Feria Voces del Sur: el plan ideal del finde para descubrir talento local

3

Más de 50 emprendimientos se reúnen en distintos puntos del sur porteño con propuestas para todos los gustos y precios.

Si estás buscando un plan distinto para el fin de semana, te digo algo: no hace falta ir lejos. Recorrí la propuesta de la Feria Voces del Sur y encontré mucho más que puestos de venta: hay identidad, creatividad y una energía que vale la pena vivir en primera persona.

“La feria es una vidriera para el trabajo de los vecinos”, destacan desde el Ministerio de Espacio Público e Higiene Urbana. Y no es una frase vacía: cada stand cuenta una historia, cada producto tiene detrás un emprendedor que apuesta a crecer.

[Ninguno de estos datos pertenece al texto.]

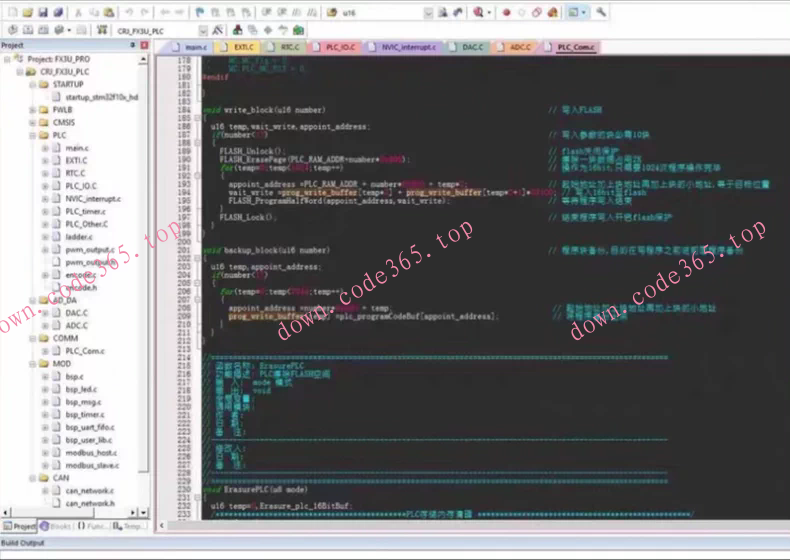This screenshot has width=790, height=560.
Task: Select ladder.c in the project tree
Action: tap(78, 237)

Durante este fin de semana, la feria se despliega en distintos barrios del sur de la Ciudad, con una propuesta itinerante que busca acercar el comercio local a más vecinos.

El cronograma, que pude relevar, se organiza así:

  • Sábado: en Plaza Colombia (Barracas) de 11 a 19.30 y en Estación Buenos Aires de 12 a 19.
  • Domingo: en Plaza Martín Fierro (San Cristóbal) de 12 a 19 y en Parque Pereyra (Parque Patricios) de 13 a 20.

La feria reúne más de 50 puestos con una variedad que sorprende:

  • Productos de almacén y gastronomía artesanal.
  • Indumentaria, calzado y accesorios.
  • Artículos de bazar, decoración y diseño.
  • Cosmética, perfumería y cuidado personal.
  • Juguetes didácticos y propuestas para chicos.

Entre los emprendimientos presentes hay nombres como La Luna, Ale Cuccina, Rey Bebé, El Buen Churro y Kalabash Condimentos, entre muchos otros. Lo interesante es que cada uno aporta su estilo, generando una experiencia diversa y dinámica.

Algo que me pareció clave es la accesibilidad: en todos los puestos se puede pagar con efectivo, tarjetas o Mercado Pago, lo que facilita mucho la compra y amplía las posibilidades para quienes recorren la feria.

Además, hay un componente que no se ve en una vidriera tradicional: el contacto directo con quienes producen. Poder charlar, conocer el proceso y entender el valor de cada producto le da otro sentido al consumo.

No es solo un espacio comercial, es un punto de encuentro donde se cruzan vecinos, emprendedores y curiosos. Desde mi mirada, lo más importante es cómo estas iniciativas impulsan la economía local y dan visibilidad a proyectos que muchas veces no tienen otro canal. En un contexto donde emprender no es fácil, estos espacios se vuelven fundamentales para sostener y hacer crecer ideas.